- _Stored records_:
Start of Block

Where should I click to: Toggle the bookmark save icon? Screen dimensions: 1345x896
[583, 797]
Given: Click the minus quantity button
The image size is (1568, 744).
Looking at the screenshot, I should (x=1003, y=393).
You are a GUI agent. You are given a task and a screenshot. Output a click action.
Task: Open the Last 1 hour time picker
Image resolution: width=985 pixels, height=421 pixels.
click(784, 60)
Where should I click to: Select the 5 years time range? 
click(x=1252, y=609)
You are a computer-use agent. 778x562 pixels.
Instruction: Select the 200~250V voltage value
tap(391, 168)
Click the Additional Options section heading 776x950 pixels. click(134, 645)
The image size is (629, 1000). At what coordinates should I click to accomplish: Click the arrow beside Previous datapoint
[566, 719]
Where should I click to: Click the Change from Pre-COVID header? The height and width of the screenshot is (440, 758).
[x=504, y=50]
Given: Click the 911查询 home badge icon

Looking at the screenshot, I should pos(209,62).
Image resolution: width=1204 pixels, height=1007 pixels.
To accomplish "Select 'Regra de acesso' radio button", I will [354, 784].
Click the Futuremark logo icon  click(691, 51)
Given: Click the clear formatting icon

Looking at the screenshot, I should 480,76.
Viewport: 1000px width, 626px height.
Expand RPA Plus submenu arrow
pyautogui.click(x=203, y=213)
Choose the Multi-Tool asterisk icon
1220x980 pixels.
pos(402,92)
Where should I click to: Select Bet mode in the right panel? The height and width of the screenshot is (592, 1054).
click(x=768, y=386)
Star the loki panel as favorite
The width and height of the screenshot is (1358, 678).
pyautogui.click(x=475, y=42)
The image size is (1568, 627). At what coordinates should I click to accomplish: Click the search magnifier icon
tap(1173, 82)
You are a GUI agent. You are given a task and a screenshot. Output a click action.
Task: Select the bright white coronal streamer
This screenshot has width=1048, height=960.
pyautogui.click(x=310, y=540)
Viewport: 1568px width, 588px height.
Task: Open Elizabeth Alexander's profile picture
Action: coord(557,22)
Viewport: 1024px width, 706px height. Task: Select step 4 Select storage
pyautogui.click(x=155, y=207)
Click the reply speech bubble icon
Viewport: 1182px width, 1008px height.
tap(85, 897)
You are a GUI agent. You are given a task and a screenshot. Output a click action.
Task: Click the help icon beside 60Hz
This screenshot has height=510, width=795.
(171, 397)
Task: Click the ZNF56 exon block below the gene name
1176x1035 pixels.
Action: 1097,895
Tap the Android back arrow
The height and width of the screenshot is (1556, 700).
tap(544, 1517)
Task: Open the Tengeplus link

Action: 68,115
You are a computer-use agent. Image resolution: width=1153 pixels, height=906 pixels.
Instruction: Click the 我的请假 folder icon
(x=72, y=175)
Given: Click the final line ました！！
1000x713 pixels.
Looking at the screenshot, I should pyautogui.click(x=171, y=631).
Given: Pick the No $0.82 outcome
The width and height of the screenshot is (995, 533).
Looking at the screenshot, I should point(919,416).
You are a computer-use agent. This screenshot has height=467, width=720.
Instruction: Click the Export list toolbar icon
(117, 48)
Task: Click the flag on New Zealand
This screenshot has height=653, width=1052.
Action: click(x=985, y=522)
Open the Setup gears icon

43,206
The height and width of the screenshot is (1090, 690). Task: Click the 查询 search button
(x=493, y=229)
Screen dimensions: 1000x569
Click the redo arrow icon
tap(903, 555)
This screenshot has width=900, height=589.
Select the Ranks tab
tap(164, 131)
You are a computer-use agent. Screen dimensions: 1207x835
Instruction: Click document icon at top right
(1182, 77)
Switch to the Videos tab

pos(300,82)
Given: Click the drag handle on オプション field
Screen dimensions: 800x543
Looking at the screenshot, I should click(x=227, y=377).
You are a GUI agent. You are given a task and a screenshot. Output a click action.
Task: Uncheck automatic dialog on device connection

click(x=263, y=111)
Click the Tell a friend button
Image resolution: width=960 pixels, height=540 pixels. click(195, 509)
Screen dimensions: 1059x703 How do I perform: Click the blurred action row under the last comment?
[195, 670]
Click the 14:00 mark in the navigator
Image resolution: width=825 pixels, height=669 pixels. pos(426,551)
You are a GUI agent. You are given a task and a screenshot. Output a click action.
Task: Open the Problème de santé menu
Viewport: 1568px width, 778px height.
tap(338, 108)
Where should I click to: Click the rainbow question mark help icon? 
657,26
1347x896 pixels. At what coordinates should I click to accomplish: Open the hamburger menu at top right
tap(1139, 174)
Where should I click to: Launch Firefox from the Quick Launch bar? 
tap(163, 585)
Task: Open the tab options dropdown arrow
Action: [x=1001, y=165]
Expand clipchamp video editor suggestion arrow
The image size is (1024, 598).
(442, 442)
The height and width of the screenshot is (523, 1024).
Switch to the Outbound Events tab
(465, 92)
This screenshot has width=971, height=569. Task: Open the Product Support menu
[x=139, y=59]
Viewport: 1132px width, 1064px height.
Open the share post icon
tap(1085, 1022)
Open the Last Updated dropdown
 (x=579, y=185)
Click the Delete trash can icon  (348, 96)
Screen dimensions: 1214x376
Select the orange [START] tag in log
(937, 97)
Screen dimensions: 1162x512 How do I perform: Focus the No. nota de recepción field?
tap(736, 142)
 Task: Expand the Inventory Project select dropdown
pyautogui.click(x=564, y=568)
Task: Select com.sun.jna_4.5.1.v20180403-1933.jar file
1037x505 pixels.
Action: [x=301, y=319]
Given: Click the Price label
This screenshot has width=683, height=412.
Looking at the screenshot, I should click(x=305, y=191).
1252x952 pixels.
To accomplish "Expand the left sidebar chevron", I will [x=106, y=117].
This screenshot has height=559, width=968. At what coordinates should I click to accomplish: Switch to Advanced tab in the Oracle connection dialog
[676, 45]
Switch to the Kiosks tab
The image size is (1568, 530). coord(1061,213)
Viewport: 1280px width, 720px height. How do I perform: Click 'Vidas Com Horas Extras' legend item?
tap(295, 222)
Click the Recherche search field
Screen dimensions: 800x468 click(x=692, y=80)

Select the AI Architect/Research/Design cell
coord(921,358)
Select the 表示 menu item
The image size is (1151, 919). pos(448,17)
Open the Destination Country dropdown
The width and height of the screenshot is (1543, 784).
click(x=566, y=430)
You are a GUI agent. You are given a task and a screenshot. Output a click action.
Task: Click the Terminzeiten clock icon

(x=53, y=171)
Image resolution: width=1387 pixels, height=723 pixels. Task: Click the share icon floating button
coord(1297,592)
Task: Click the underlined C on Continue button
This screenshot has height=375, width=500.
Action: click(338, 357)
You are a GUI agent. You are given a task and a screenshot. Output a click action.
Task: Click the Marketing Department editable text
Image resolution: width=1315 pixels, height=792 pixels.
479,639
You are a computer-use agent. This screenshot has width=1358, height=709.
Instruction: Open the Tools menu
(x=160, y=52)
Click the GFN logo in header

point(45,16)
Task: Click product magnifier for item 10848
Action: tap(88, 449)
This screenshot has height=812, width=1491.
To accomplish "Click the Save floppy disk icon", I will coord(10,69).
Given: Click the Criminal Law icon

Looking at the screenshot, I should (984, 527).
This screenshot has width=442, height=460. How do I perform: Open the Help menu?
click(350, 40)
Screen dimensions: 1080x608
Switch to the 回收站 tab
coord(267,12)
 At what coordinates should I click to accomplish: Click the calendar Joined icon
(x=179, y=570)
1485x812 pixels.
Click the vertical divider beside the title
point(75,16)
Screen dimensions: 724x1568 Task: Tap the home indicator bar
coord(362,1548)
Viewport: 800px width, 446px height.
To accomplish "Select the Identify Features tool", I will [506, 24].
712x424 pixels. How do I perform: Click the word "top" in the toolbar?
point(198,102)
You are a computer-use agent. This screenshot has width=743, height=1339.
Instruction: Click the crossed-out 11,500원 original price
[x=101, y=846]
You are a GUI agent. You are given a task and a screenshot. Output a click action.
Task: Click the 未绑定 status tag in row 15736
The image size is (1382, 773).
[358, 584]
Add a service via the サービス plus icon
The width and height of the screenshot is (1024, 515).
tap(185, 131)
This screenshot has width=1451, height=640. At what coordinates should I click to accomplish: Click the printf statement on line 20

End of Block

- _AIM OF THE TASK_:
How many lines of the entries above include the word "will"? Reply with the number alone.

- _RESULT FOR THIS TASK_:
4